Усталость и апатия окутали тело Теплякова. Он закрыл глаза. В голове не умолкал настойчивый звон, и ни единая мысль не тревожила его сознание.

Глава 24

Наверху хлопнула дверь. Вслед за этим раздался звонкий мальчишеский голос:

— Ой, деда, гля, тут тако-о-еее!

Тепляков попробовал встать, но на его попытку тело откликнулось острой болью сразу в нескольких местах. Он застонал и посмотрел на изуродованную кисть левой руки. Видимо, когда они упали, он на костяшках пальцев, вцепившихся в куртку Мих-Миха, проехал по бетонным ступенькам, содрав с них кожу, даже не почувствовав этого.

Наверху забубнил мужской голос.

— Ну и что там такое?

— А во-он, гля! — ответил ему мальчишка.

Зашаркали, приближаясь, шаги. Затем послышался возглас:

— Мать честная! Эй, приятель! Что случилось?

Тепляков с трудом повернулся, глянул вверх. Перегнувшись через перила, на него смотрел мужчина лет шестидесяти, с седым ежиком на круглой голове.

— Вызовите милицию, — прохрипел Тепляков. — И «Скорую». И, если можно, дайте попить, — с трудом закончил он, проглотив тягучую слюну.

— Шурка, принеси воды! — велел мужчина. — Да кружку возьми побольше! — добавил он. И стал спускаться по ступенькам, шлепая домашними тапочками.

Остановившись рядом с Тепляковым, заговорил:

— И милицию… полицию то есть, сейчас вызову, и «Скорую». И все-таки, парень, что случилось?

Тепляков, криво усмехнувшись, кивнул на лежащее внизу неподвижное тело Мих-Миха, произнес, с трудом выдавливая из себя слова:

— Хотел… по стенке меня… размазать. Впрочем, все это теперь… не имеет… значения.

— Не скажи, — произнес мужчина. Он спустился еще ниже, тщательно обходя кровавые следы, потрогал шею Мих-Миха возле уха. — По-моему, «Скорая» ему уже не поможет. — И, обратившись к Теплякову: — И все-таки, в двух словах, парень. Видишь ли, я — бывший следователь. Сейчас — на пенсии. В таких делах кое-что смыслю. Мих-Миха. Так у нас тут его зовут, — пояснил он, — знаю вот с таких вот, — и показал рукою чуть выше колена. — Правда, в те годы жили мы не здесь, а на Разуваевке.

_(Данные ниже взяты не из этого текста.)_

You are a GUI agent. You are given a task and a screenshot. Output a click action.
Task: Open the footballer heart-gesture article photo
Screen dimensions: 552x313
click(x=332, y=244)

Знаешь, где это? — спросил он.

Тепляков кивнул головой.

— Так вот, среди пацанов Мишка Укутский числился первым задирой. Отец его в обкоме работал вторым секретарем, потом начался развал, он прихватил часть завода, потом… — длинная история, парень, не время ее рассказывать. Мих-Мих считался в наших краях, если помнишь, первым силачом. И первой же скотиной. А когда отца его кокнули, Мих-Мих встал во главе фирмы «Кедр». Размазать по стенке — это его любимое дело. Так что, пока полиция прибудет, подумай, что говорить будешь.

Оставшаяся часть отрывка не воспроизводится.